Aim:
Arrange every line of the entries below as a Markdown table with two columns, "Row" for the row number and "Line" for the line itself, omitting blank lines. Leave the pictures out of the answer.

Entries:
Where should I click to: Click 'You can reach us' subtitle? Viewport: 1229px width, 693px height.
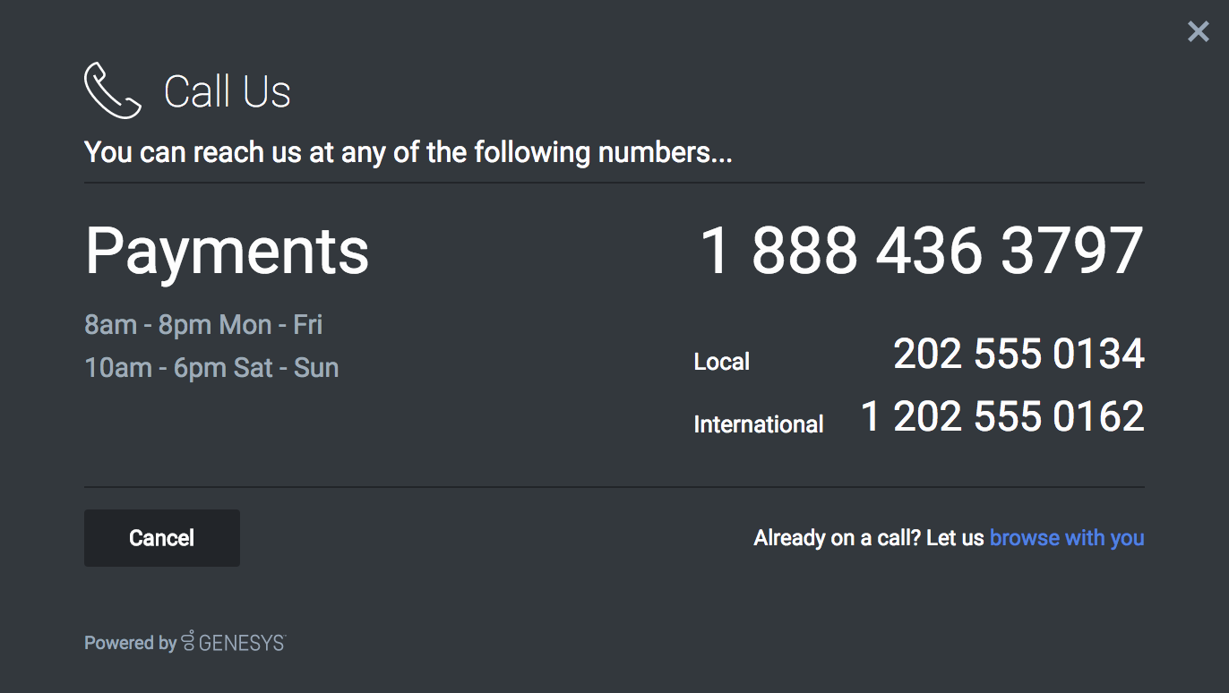point(408,152)
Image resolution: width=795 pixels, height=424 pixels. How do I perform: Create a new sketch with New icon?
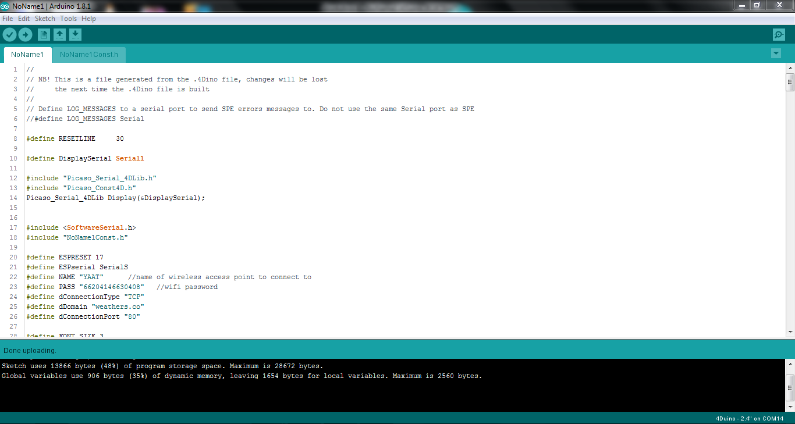(x=44, y=35)
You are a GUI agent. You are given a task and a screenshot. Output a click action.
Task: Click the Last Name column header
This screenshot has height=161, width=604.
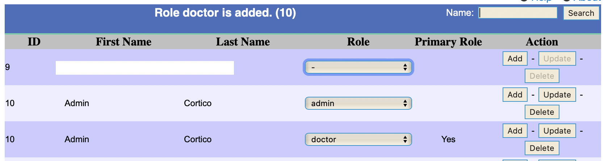(x=243, y=42)
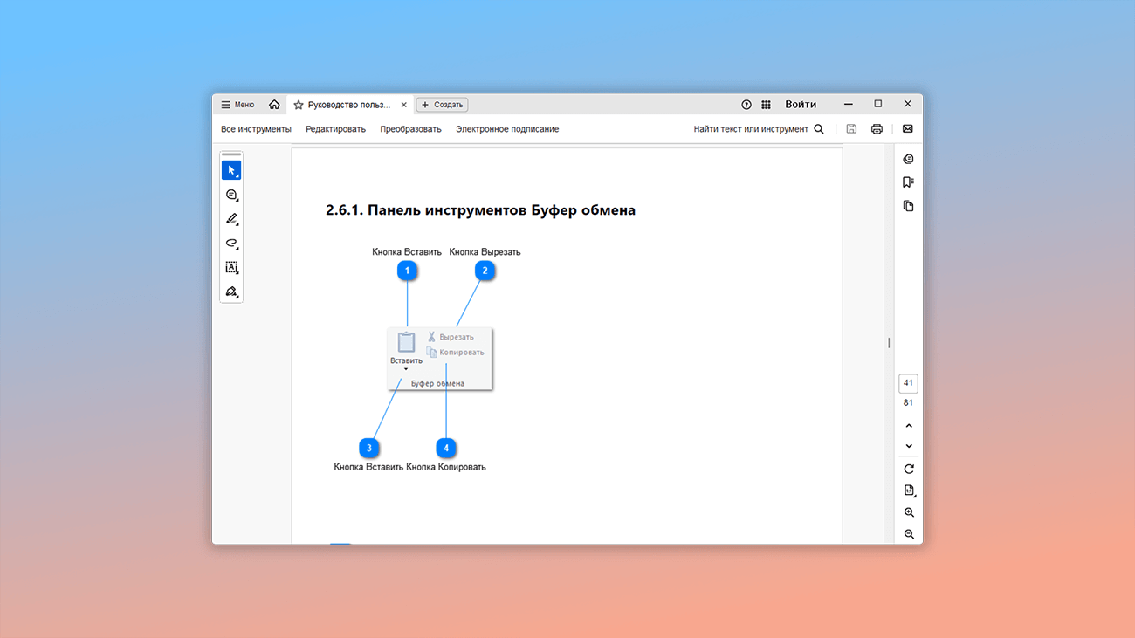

Solution for this problem:
| Row | Line |
|---|---|
| 1 | Where should I click to: Click 'You can reach us' subtitle? Viewport: 1229px width, 693px height. |
| 2 | point(408,152) |
| 3 | Image resolution: width=795 pixels, height=424 pixels. How do I perform: Create a new sketch with New icon? |
| 4 | (x=44, y=35) |
| 5 | You are a GUI agent. You are given a task and a screenshot. Output a click action. |
| 6 | Task: Click the Last Name column header |
| 7 | This screenshot has height=161, width=604. |
| 8 | (x=243, y=42) |